Work to do
Update the material below so that every instance of "Where should I click to" reads "Where do I click to", keeping everything else the same.

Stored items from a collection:
---*---

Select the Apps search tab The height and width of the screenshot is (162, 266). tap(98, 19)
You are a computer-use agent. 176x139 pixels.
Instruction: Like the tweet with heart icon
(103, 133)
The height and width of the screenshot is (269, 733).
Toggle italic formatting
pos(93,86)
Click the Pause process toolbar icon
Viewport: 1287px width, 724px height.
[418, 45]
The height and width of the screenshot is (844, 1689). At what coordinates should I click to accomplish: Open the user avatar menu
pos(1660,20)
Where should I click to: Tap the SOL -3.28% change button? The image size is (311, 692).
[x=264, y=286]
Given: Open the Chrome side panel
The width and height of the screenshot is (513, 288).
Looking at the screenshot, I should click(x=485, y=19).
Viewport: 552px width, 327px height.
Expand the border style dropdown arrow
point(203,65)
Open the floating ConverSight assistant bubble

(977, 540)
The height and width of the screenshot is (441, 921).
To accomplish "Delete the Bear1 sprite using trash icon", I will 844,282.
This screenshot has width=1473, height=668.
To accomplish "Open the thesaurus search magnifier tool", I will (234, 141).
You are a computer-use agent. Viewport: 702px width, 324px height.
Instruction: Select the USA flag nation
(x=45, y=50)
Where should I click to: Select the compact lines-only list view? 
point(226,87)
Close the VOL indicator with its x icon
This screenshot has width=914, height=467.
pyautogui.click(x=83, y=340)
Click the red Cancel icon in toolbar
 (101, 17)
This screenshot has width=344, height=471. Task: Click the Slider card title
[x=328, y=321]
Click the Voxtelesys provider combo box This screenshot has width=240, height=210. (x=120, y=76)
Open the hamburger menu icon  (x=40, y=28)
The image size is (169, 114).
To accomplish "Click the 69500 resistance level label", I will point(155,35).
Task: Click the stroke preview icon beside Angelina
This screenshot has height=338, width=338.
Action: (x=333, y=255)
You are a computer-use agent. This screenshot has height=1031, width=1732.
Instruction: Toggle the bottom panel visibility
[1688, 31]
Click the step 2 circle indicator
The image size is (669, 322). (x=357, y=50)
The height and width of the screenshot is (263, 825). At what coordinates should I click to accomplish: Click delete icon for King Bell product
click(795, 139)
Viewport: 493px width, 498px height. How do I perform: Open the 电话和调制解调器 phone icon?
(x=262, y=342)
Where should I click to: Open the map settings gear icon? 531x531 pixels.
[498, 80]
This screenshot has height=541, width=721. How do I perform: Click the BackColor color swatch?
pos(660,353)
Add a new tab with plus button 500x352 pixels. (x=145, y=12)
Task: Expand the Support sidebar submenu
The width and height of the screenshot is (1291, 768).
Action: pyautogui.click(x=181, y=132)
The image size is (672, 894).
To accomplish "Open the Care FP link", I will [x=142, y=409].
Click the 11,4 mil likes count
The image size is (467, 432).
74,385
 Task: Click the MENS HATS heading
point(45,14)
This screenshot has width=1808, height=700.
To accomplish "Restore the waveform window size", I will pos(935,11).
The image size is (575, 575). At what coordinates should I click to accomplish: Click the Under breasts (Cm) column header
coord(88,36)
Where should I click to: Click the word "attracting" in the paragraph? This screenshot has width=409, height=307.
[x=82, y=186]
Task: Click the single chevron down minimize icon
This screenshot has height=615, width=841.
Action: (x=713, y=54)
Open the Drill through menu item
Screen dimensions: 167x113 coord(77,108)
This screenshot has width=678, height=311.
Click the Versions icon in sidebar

---*---

Final result
Select the Apps search tab The height and width of the screenshot is (162, 266). tap(98, 19)
You are a computer-use agent. 176x139 pixels.
Instruction: Like the tweet with heart icon
(103, 133)
The height and width of the screenshot is (269, 733).
Toggle italic formatting
pos(93,86)
Click the Pause process toolbar icon
Viewport: 1287px width, 724px height.
[418, 45]
The height and width of the screenshot is (844, 1689). At what coordinates should I click to accomplish: Open the user avatar menu
pos(1660,20)
Where do I click to: Tap the SOL -3.28% change button? The image size is (311, 692).
[x=264, y=286]
Given: Open the Chrome side panel
The width and height of the screenshot is (513, 288).
Looking at the screenshot, I should click(x=485, y=19).
Viewport: 552px width, 327px height.
Expand the border style dropdown arrow
point(203,65)
Open the floating ConverSight assistant bubble

(977, 540)
The height and width of the screenshot is (441, 921).
To accomplish "Delete the Bear1 sprite using trash icon", I will 844,282.
This screenshot has width=1473, height=668.
To accomplish "Open the thesaurus search magnifier tool", I will (234, 141).
You are a computer-use agent. Viewport: 702px width, 324px height.
Instruction: Select the USA flag nation
(x=45, y=50)
Where do I click to: Select the compact lines-only list view? 
point(226,87)
Close the VOL indicator with its x icon
This screenshot has width=914, height=467.
pyautogui.click(x=83, y=340)
Click the red Cancel icon in toolbar
 (101, 17)
This screenshot has width=344, height=471. Task: Click the Slider card title
[x=328, y=321]
Click the Voxtelesys provider combo box This screenshot has width=240, height=210. (x=120, y=76)
Open the hamburger menu icon  (x=40, y=28)
The image size is (169, 114).
To accomplish "Click the 69500 resistance level label", I will point(155,35).
Task: Click the stroke preview icon beside Angelina
This screenshot has height=338, width=338.
Action: (x=333, y=255)
You are a computer-use agent. This screenshot has height=1031, width=1732.
Instruction: Toggle the bottom panel visibility
[1688, 31]
Click the step 2 circle indicator
The image size is (669, 322). (x=357, y=50)
The height and width of the screenshot is (263, 825). At what coordinates should I click to accomplish: Click delete icon for King Bell product
click(795, 139)
Viewport: 493px width, 498px height. How do I perform: Open the 电话和调制解调器 phone icon?
(x=262, y=342)
Where do I click to: Open the map settings gear icon? 531x531 pixels.
[498, 80]
This screenshot has height=541, width=721. How do I perform: Click the BackColor color swatch?
pos(660,353)
Add a new tab with plus button 500x352 pixels. (x=145, y=12)
Task: Expand the Support sidebar submenu
The width and height of the screenshot is (1291, 768).
Action: pyautogui.click(x=181, y=132)
The image size is (672, 894).
To accomplish "Open the Care FP link", I will [x=142, y=409].
Click the 11,4 mil likes count
The image size is (467, 432).
74,385
 Task: Click the MENS HATS heading
point(45,14)
This screenshot has width=1808, height=700.
To accomplish "Restore the waveform window size", I will pos(935,11).
The image size is (575, 575). At what coordinates should I click to accomplish: Click the Under breasts (Cm) column header
coord(88,36)
Where do I click to: Click the word "attracting" in the paragraph? This screenshot has width=409, height=307.
[x=82, y=186]
Task: Click the single chevron down minimize icon
This screenshot has height=615, width=841.
Action: (x=713, y=54)
Open the Drill through menu item
Screen dimensions: 167x113 coord(77,108)
This screenshot has width=678, height=311.
Click the Versions icon in sidebar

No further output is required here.